In the two-decade debate over same-sex marriages, who among us asked why the state recognizes marriages in the first place? Surely a true separation of church and state would have the state keep its incentivizing little hands out of a religious ceremony?

Instead of the state granting civil unions and the religions performing marriages, we have a situation where church and state are one. And thus, from 2003 onwards, we had numerous state governments ban same-sex marriage on the basis of quasi-religious arguments, defended thereafter by explicit appeals to religion. 

What a pity that we let the entanglement of church and state go on unnoticed, until it became a hindrance to the lives of innocent people. 

And that's all assuming that a marriage even needs to be a religious ceremony, or even a ceremony of any sort -- in the earlier parts of the Middle Ages a wedding didn't even require a priest to officiate. The Church was supposed to register a marriage but it wasn't obligatory, and the state had no involvement in the whole business, except in cases where peasants had to declare to their lord who they would marry.

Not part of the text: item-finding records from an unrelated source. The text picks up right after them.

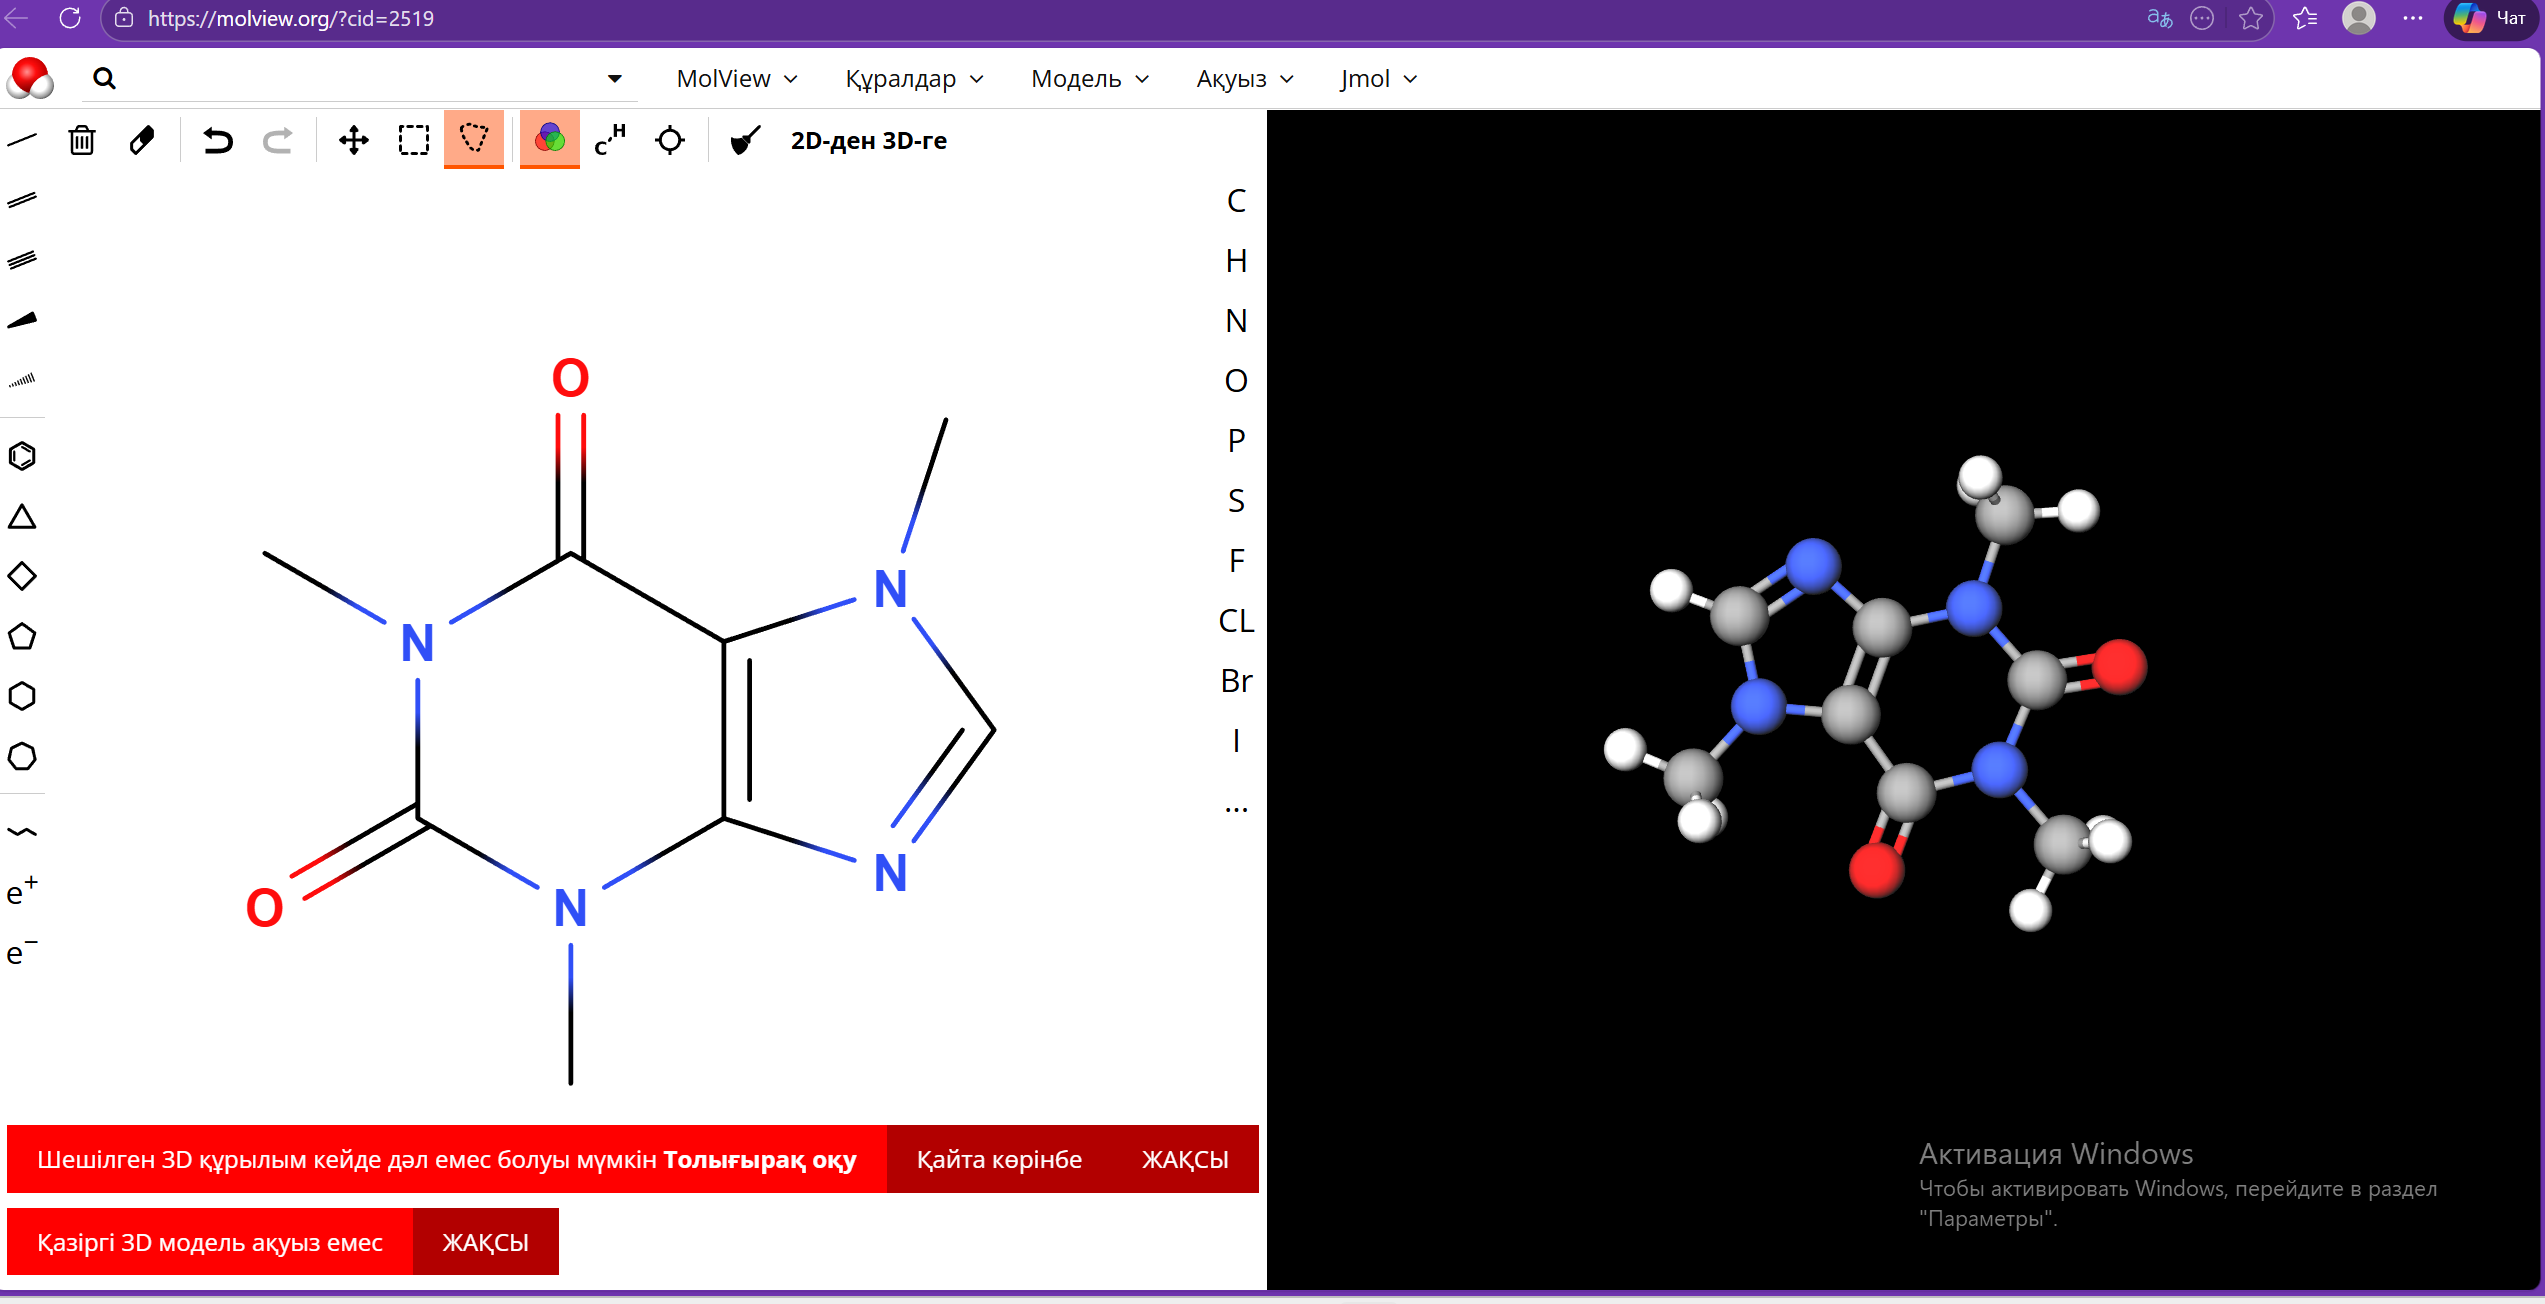This screenshot has width=2545, height=1304.
Task: Toggle the lasso selection tool
Action: [474, 139]
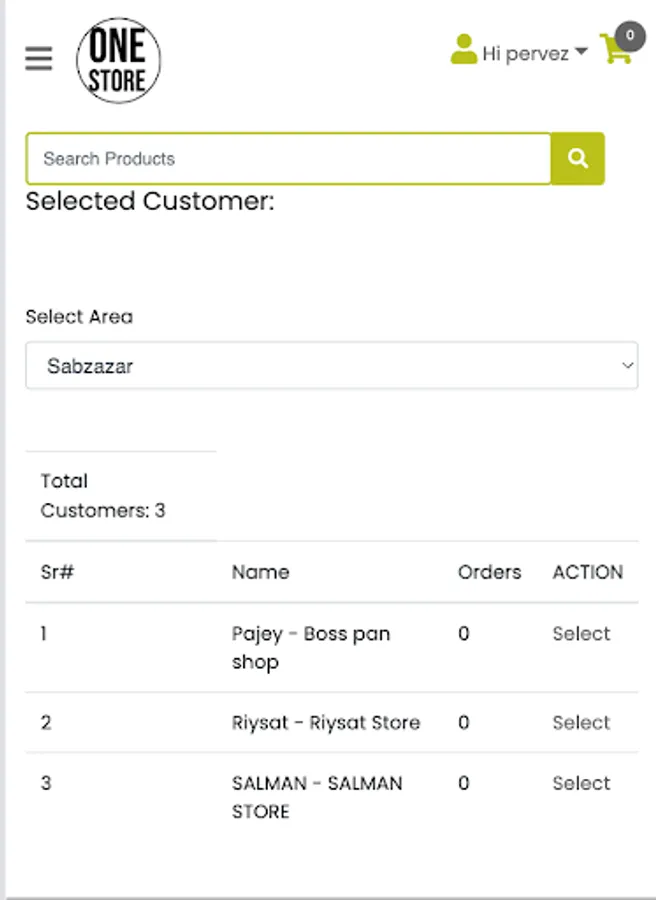Click the One Store logo
This screenshot has height=900, width=656.
point(118,60)
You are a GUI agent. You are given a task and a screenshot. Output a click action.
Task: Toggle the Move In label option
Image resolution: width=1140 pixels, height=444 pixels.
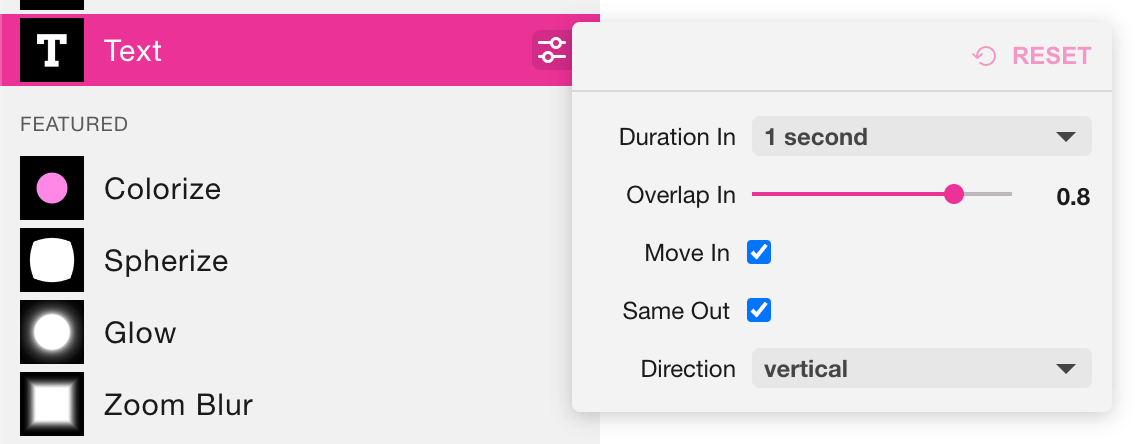click(687, 253)
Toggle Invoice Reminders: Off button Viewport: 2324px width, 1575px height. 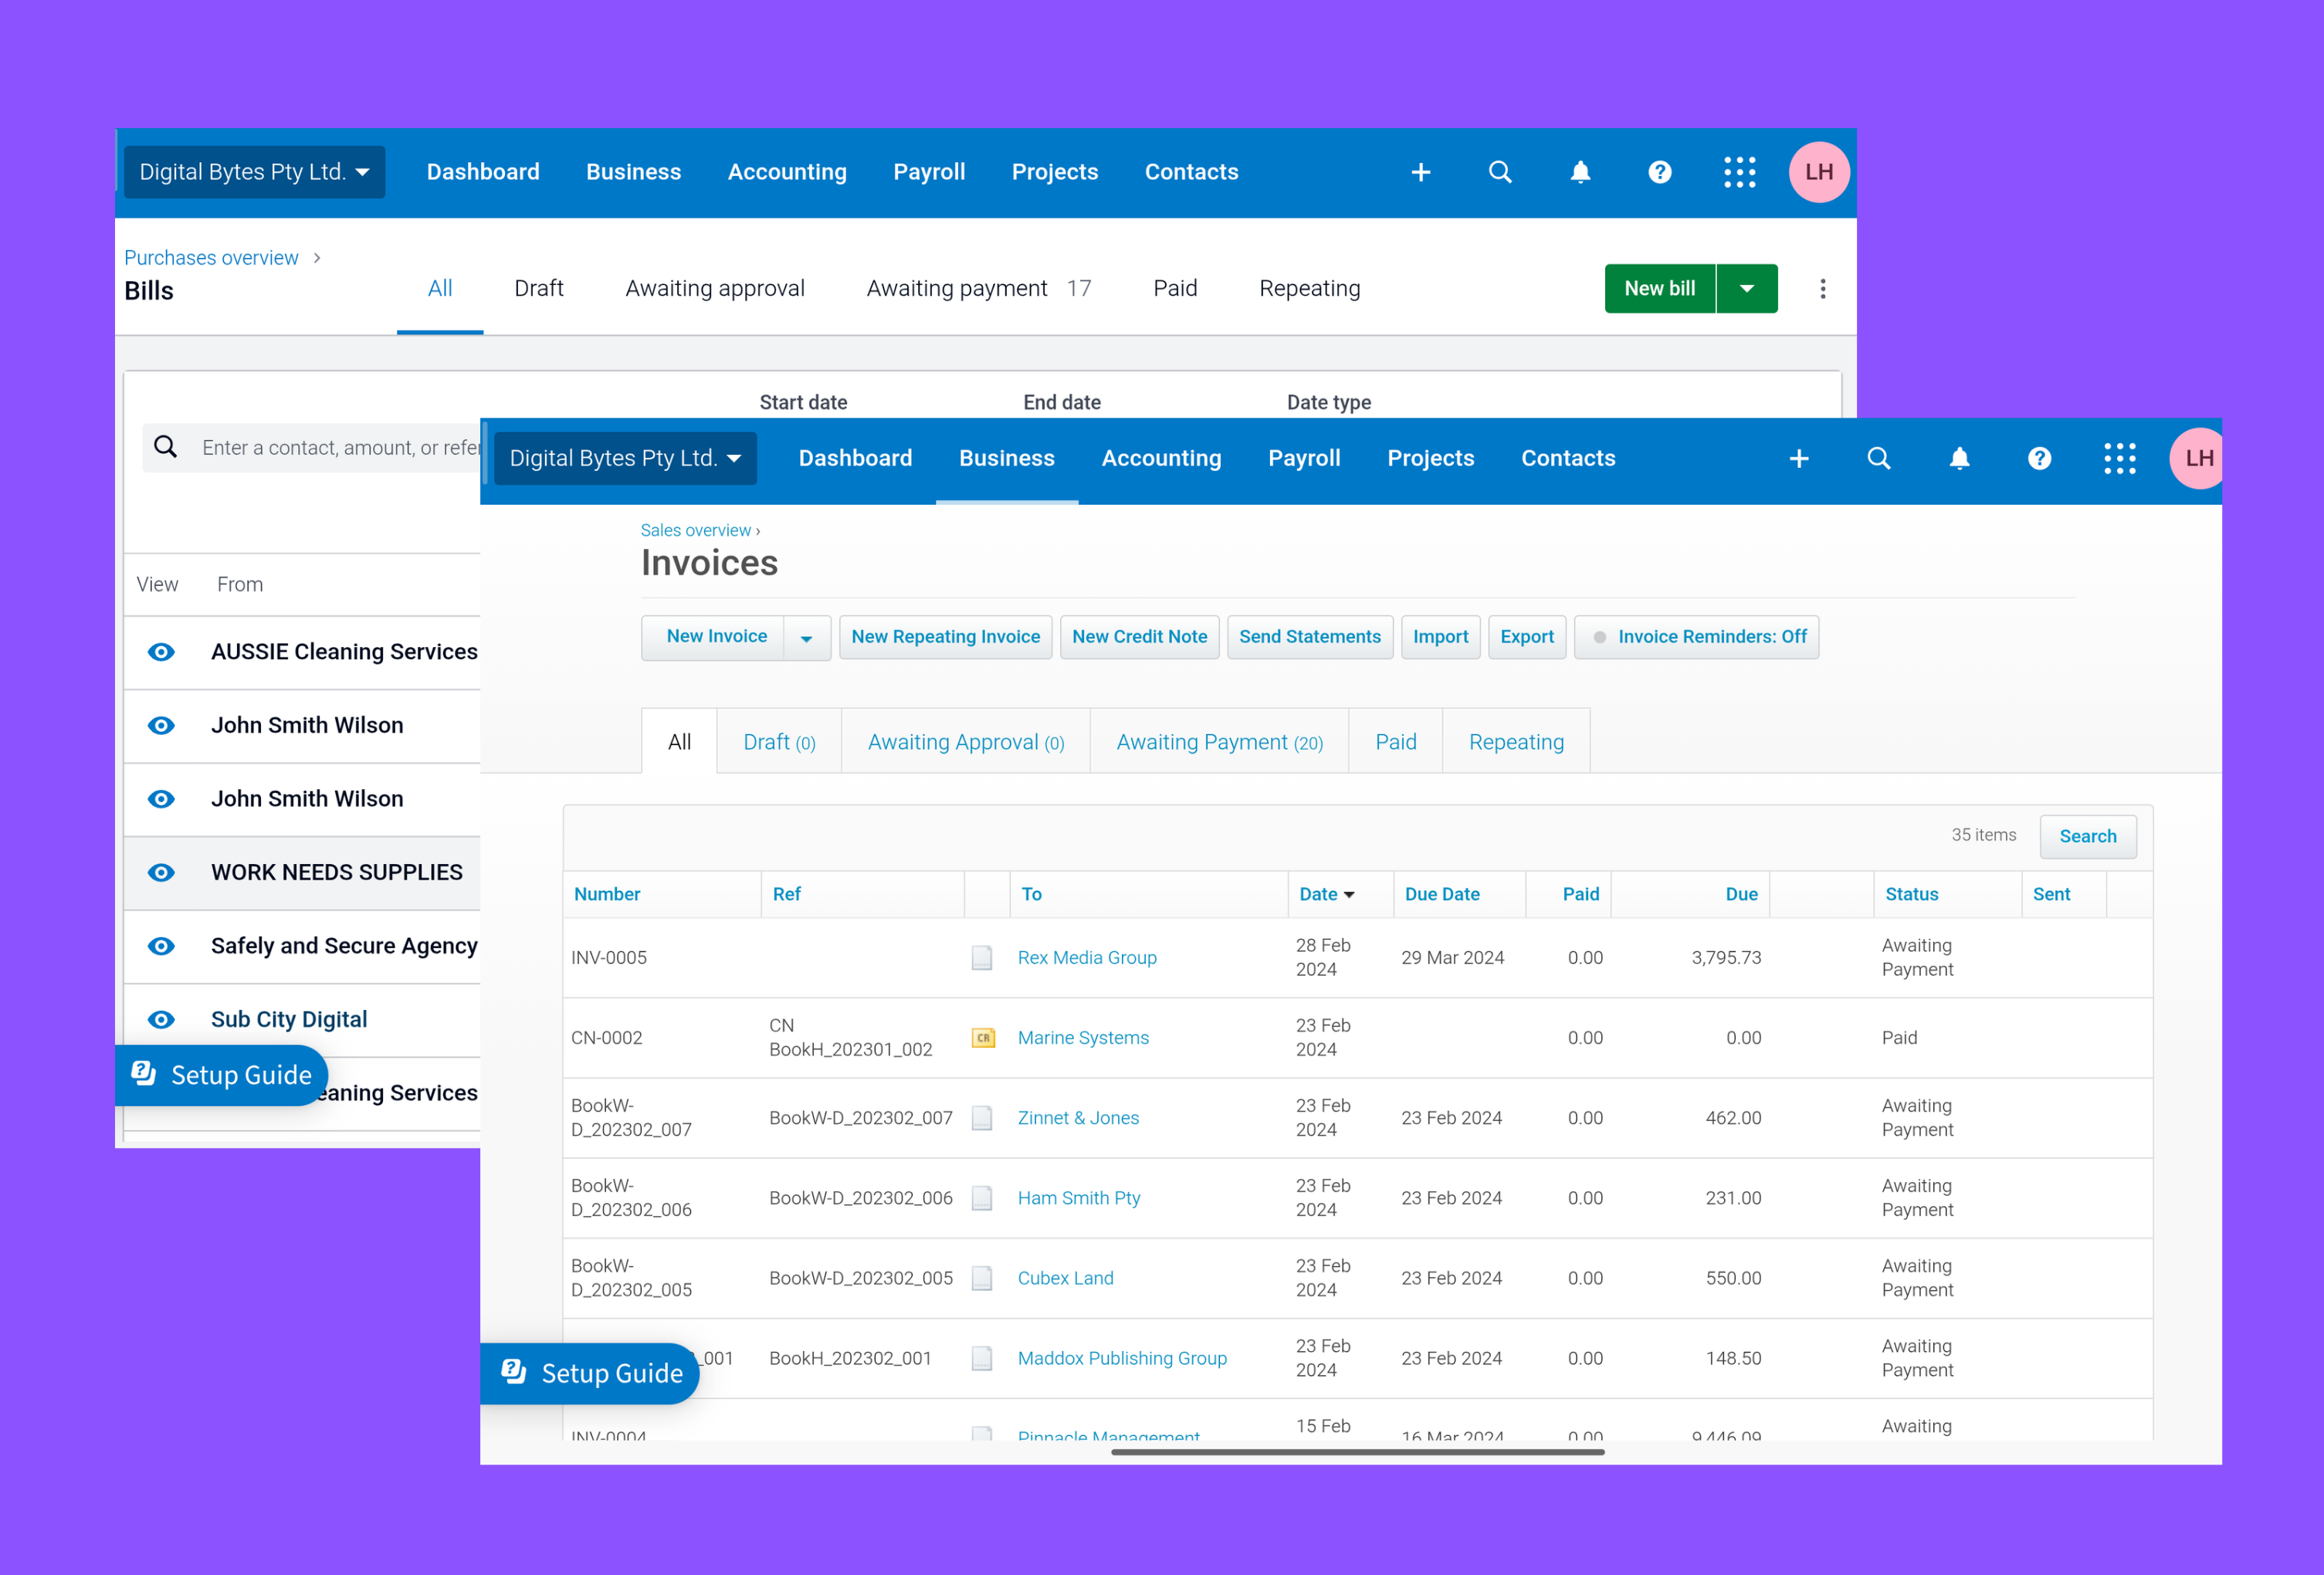[1696, 637]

Likewise among Jewish people of the Middle Ages marriage was an entirely domestic affair involving neither lord nor rabbi; it wasn't until the later middle ages that Jewish people began to imitate Christians in making a marriage a big social fooforal.

So there was a time in human history, until relatively recently, when states clearly had no interest in the marriage of their subjects among the lower classes. Why did that change?

I don't know why marriage had to get either the church or the state involved in it, but, you know what, I want both of them out of it. Shoo! Vamoose! Let marriage be a contract that you nail up on the wall of your house so you can check it whenever you argue about household responsibilities!